Salchicha – sausage, more like a hot dog
Chorizo – Mexican sausage, crumbly and tasty, also comes in a bright green form which honestly freaks me out.
Loganiza – chorizo, but different, apparently. Even my Mexican friends were a little hard-pressed to pin down the difference, so we grabbed a waiter whose theory was one has more fat, if that is actually possible.

Other

Borrego – ram
Cabra/cabritos – goat
Conejo - rabbit
Médula – marrow
Cochinita de pibil – a Yucatecan specialty of shredded pork with some delectable chile sauce
Adobado – cooked in a chile sauce
Con mole – with a more complex sauce, either made of chiles, chocolate and peanuts, or a green mole with green chiles and garlic and who knows what else
Guisado – a general word for a meat cooked in sauce
A la parilla/asada – grilled
Alambre – a heap of bits of meat, bacon, veggie and cheese

Okay, ya basta. This could go on forever, apparently. I'm starting to feel like Aristotle when he decided to classify the entire plant and animal kingdoms.

And coming as soon as I figure it all out - the ultimate Mexican guide to seafood! Including how to order sushi in Mexico (queso filadelfia, chipotle and salsa tampico anyone?)

Want more? This woman seems quite dedicated to the study of tacos.

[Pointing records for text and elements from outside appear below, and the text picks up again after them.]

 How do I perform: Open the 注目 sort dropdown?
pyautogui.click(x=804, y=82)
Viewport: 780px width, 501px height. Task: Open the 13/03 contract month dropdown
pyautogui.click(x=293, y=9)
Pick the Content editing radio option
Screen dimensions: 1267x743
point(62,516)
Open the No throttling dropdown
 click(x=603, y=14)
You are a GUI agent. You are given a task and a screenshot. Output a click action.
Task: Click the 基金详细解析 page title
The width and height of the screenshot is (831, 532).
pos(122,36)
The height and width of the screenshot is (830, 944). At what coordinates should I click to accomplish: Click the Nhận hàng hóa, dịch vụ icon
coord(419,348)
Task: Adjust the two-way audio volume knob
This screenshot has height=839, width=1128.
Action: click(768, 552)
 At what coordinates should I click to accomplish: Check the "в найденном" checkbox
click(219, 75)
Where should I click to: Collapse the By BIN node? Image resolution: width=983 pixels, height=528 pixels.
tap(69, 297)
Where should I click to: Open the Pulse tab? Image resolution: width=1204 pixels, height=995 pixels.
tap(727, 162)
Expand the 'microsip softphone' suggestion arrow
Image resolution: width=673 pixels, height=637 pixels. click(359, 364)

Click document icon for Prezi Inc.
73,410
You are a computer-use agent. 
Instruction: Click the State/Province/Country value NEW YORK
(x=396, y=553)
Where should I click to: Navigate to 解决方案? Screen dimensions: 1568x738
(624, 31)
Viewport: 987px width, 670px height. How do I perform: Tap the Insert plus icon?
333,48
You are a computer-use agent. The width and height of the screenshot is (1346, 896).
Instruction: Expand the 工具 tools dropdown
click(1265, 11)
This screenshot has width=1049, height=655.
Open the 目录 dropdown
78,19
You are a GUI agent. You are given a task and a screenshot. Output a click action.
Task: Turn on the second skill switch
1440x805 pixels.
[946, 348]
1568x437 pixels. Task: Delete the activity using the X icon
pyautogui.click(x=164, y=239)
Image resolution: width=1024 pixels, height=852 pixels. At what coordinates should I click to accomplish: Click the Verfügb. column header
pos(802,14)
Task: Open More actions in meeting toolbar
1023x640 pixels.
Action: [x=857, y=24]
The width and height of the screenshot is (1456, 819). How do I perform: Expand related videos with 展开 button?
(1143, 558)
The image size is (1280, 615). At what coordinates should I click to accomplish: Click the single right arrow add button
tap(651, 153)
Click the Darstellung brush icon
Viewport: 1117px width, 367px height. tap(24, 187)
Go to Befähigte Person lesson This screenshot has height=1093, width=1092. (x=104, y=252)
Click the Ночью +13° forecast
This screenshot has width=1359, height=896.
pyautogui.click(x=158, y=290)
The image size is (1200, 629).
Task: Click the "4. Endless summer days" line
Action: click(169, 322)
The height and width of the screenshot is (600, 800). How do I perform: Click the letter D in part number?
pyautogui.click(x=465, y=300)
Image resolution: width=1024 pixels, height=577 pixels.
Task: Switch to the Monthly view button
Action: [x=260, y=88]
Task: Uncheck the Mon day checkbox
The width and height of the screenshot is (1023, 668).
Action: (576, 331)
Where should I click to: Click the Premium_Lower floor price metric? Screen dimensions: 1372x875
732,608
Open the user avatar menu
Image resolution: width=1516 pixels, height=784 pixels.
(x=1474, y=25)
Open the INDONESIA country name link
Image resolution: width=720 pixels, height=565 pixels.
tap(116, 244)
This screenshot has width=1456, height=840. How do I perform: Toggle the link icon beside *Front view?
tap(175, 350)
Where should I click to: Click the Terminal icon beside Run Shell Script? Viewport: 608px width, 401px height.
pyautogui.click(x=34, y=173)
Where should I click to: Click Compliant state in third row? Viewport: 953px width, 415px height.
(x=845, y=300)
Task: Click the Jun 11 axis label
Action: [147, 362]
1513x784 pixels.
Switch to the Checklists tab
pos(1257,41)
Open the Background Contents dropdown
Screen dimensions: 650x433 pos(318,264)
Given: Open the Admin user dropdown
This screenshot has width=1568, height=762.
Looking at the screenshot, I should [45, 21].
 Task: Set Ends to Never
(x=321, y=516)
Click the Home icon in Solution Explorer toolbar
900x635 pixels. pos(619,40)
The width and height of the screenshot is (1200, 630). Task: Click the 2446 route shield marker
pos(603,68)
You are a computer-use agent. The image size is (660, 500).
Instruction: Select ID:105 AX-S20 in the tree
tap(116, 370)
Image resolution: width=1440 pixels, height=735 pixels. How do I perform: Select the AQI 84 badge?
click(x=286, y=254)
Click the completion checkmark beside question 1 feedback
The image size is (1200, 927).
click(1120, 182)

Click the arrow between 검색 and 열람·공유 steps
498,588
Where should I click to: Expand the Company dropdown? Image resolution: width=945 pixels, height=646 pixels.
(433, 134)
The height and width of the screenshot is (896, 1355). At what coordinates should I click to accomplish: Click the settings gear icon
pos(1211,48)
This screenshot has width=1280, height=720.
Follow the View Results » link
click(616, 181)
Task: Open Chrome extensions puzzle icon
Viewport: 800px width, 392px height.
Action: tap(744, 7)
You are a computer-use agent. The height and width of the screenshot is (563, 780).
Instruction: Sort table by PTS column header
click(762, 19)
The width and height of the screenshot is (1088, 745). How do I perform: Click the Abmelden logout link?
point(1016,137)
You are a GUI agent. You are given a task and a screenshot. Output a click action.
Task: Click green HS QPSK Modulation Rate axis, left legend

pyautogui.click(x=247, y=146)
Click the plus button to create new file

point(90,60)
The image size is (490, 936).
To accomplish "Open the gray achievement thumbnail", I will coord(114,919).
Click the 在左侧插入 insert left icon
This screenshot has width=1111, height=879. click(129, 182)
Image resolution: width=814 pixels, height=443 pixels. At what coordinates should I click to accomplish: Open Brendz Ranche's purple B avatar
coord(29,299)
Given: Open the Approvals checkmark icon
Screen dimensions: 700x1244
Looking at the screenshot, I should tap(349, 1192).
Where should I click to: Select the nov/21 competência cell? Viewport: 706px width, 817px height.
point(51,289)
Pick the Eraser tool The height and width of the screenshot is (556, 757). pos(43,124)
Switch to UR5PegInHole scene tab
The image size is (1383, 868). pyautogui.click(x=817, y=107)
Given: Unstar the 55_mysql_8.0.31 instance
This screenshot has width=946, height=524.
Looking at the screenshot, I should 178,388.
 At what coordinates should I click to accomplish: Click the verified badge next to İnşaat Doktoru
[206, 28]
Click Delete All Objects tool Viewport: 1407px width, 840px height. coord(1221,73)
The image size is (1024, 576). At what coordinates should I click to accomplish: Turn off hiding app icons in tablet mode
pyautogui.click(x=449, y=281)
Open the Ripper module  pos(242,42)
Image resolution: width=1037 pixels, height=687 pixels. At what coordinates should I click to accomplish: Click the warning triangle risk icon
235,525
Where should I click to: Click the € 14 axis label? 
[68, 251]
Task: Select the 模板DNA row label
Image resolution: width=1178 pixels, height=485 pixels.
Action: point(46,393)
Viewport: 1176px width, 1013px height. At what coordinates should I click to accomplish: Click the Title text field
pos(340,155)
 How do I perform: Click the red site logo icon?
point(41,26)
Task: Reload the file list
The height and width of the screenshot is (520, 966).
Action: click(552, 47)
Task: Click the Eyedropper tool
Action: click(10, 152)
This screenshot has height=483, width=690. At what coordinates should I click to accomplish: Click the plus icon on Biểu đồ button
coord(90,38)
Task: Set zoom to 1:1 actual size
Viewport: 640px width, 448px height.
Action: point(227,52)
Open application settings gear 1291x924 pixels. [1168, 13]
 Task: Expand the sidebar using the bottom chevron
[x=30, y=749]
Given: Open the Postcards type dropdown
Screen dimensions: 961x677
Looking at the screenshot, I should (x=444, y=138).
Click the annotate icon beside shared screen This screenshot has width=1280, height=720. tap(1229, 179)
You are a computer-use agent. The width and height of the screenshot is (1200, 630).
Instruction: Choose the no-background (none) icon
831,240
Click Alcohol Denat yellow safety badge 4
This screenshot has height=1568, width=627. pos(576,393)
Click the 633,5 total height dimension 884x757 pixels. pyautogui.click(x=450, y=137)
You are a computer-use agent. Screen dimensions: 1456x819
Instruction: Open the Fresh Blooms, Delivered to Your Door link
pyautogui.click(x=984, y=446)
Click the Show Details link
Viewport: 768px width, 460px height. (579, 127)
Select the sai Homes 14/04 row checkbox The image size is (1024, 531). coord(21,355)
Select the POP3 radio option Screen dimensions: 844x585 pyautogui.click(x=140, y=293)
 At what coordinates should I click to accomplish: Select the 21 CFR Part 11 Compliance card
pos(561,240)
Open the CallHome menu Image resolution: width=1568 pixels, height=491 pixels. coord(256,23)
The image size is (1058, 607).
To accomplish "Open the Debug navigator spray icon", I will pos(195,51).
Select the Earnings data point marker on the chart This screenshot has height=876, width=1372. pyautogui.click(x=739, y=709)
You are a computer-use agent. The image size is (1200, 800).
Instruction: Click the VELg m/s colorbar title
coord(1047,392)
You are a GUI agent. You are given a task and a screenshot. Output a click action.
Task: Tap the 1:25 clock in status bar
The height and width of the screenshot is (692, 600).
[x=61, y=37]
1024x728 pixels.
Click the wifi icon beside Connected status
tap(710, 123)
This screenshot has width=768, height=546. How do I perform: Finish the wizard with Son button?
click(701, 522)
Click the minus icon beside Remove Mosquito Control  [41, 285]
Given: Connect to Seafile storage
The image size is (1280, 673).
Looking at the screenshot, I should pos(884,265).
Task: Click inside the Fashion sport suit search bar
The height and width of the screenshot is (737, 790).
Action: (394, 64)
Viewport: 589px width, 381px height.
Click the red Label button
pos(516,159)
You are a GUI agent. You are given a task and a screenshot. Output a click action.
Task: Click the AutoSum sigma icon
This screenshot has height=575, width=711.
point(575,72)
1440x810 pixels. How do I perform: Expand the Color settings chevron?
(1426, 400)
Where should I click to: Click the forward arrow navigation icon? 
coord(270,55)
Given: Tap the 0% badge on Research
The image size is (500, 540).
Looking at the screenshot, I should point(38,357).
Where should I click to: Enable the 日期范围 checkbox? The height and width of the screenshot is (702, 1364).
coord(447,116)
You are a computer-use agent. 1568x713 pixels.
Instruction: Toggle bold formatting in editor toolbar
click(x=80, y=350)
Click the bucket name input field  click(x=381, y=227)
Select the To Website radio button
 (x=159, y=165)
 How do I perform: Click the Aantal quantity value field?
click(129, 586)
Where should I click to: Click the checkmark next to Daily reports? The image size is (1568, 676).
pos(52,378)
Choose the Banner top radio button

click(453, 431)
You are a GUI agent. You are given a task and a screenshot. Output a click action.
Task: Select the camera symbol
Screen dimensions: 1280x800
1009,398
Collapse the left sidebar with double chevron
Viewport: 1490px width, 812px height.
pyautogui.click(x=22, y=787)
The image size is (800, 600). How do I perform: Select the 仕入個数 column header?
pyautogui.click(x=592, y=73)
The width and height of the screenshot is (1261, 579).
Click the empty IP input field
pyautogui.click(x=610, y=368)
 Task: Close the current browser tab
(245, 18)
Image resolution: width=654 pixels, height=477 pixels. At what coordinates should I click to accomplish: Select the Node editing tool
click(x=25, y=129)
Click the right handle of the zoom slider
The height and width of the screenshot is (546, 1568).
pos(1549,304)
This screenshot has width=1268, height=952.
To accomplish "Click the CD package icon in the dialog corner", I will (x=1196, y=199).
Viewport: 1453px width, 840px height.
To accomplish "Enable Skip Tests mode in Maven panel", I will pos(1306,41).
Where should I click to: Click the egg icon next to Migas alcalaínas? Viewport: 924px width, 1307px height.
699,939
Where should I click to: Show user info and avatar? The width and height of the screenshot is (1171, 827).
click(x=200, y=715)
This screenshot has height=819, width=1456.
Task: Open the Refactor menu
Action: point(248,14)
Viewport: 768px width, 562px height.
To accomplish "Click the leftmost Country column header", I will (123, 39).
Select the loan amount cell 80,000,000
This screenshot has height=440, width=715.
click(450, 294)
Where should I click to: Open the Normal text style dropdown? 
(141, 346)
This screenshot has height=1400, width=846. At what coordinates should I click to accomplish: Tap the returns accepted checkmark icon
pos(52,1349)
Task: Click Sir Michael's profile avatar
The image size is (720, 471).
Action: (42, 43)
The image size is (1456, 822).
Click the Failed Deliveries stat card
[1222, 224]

http://www.mexconnect.com/mex_/recipes/puebla/kgtacos2.html

2 comments:

Unknown said...

This made me very hungry.

David Alton Dodd said...

I found your weblog looking for something else, but I'll at least straighten you out on the difference between chorizo and longanesa:

Chorizo can be either beef or pork, is ground from any part of the meat that is otherwise unused for any other purpose, and heavily spiced with any number of ingredients, depending on the type of chirozo desired. It is intended to not keep it's molded state during frying.

Longanesa is pork sausage, lightly spiced, and is intended to be fried as it comes in it's molded state.